Directive:
Count the lines in the rows below that contain the string "link", treating uppercase and lowercase as different. Reply with the number only.

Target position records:
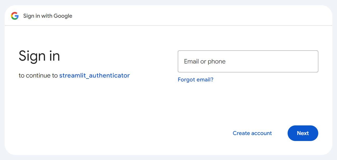Image resolution: width=337 pixels, height=160 pixels.
Task: Click the "Forgot email?" link
Action: coord(196,80)
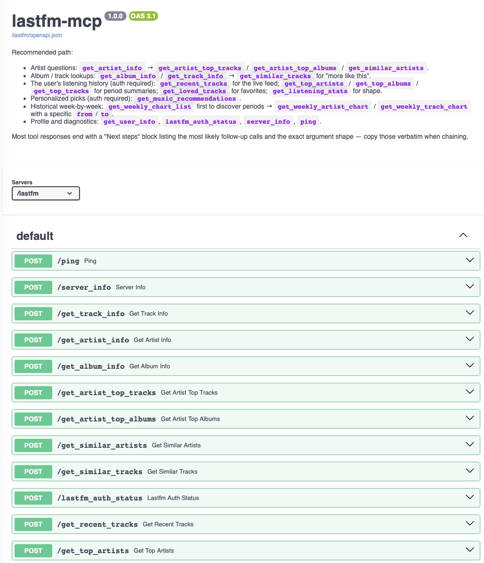Click the 1.0.0 version badge

(x=115, y=16)
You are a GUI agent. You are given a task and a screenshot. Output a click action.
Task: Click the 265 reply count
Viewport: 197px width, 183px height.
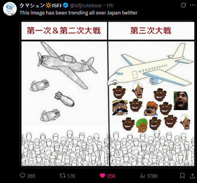(x=31, y=176)
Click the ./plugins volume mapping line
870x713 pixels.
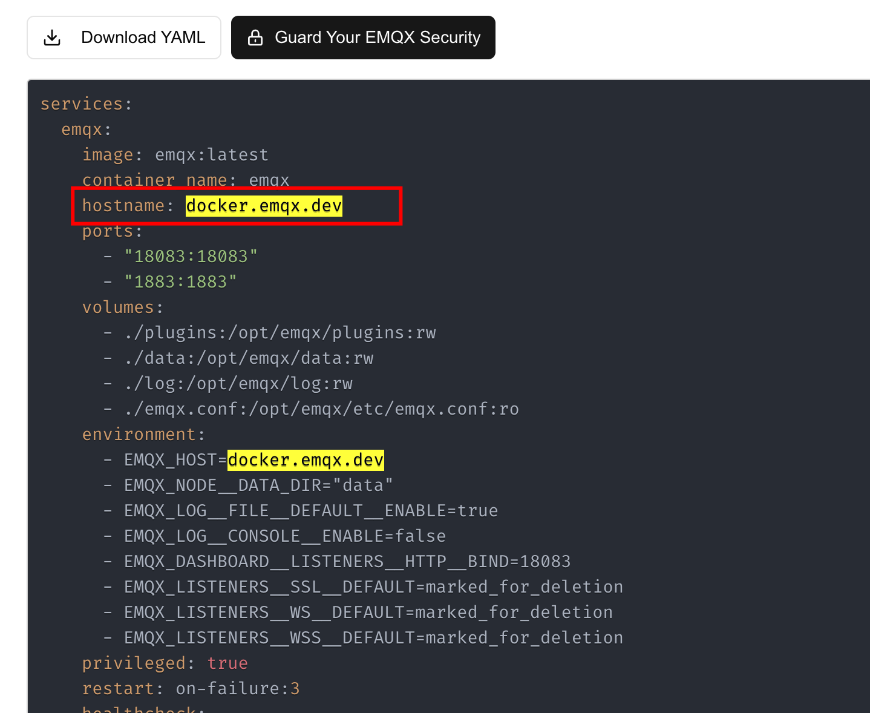point(280,333)
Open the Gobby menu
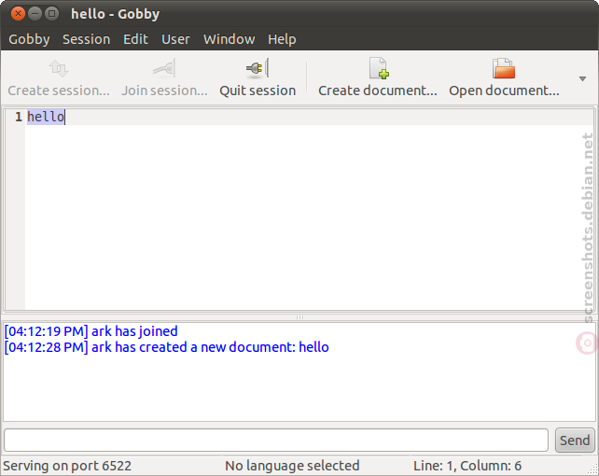 pyautogui.click(x=29, y=39)
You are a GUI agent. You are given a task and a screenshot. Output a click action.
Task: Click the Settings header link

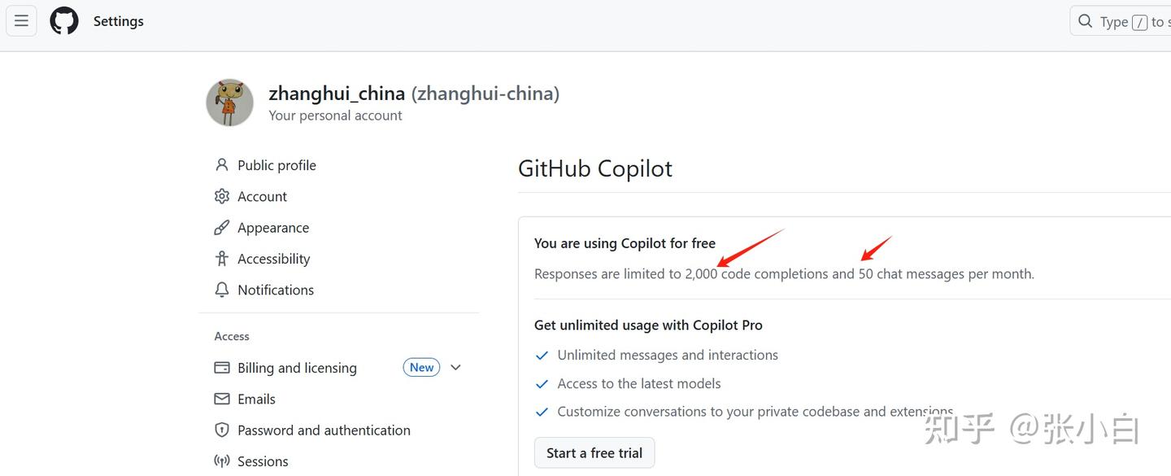[119, 21]
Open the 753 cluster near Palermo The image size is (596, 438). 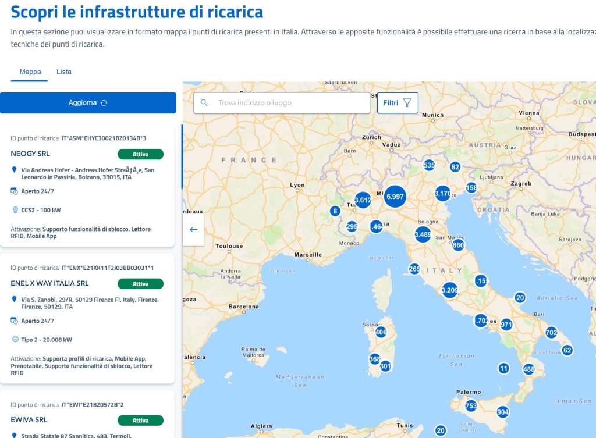coord(471,406)
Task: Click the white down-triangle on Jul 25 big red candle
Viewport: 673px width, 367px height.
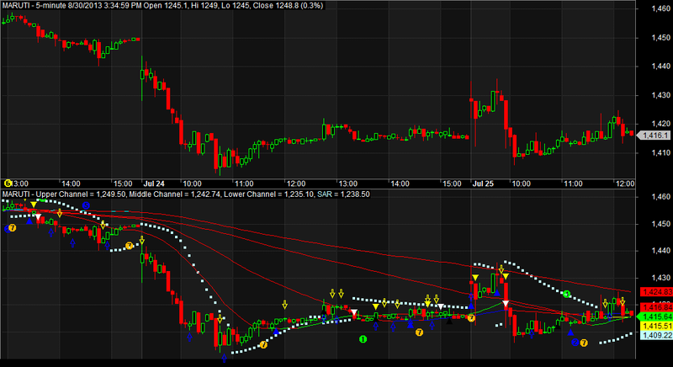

Task result:
2